The potential of increasingly powerful artificial intelligence to analyze increasingly available genomic data is significant.  A good example of where we’re currently at comes via a recent study published by the New York Genome Center (NYGC), The Rockefeller University and other NYGC member institutions, and IBM.

The study compared a number of techniques that are commonly used to analyze genomic data from tumor cells and healthy cells.  The study utilized Watson for Genomics technology to help interpret the genome data.  The paper reveals that Watson was able to provide actionable insights in just 10 minute, which compares to approximately 160 hours of human analysis.

It seems that we’re at something of a tipping point with regards to genomic data, with sequencing costs coming down to $1,000, and some companies even offering to sequence your genome for free in return for that data being donated to science.  As such, the amount of genomic data researchers have to play with is likely to balloon significantly in the coming years.  The challenge will then move towards making sense of the data.

Informatics bottlenecks

It’s an informatics challenge that often forms a bottleneck in our approach to diseases such as cancer, and it’s a bottleneck that the team believe AI can help to overcome.

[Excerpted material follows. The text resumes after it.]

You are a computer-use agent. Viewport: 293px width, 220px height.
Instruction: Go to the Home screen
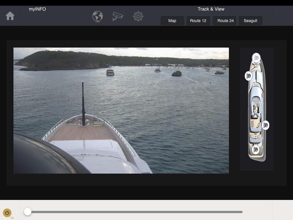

“Our partnership has explored cutting-edge challenges and opportunities in harnessing genomics to help cancer patients. We provide initial insights into two critical issues: what clinical value can be extracted from different commercial and academic cancer genomic platforms, and how to think about scaling access to that value,” they say.

DNA and RNA from a glioblastoma tumor specimen was analyzed alongside the patient’s normal blood.  They were compared against potentially actionable insights from a commercial targeted panel that had been performed on the sample.

“This study documents the strong potential of Watson for Genomics to help clinicians scale precision oncology more broadly,” IBM say. “Clinical and research leaders in cancer genomics are making tremendous progress towards bringing precision medicine to cancer patients, but genomic data interpretation is a significant obstacle, and that’s where Watson can help.”

Big data medicine

Further evidence of the potential comes from the University of California San Francisco, where a team have developed a computational method to probe huge quantities of data to discover new ways of using drugs.

The approach would allow scientists to bypass the traditional experiments undertaken on biological specimens, and do computational analyses instead.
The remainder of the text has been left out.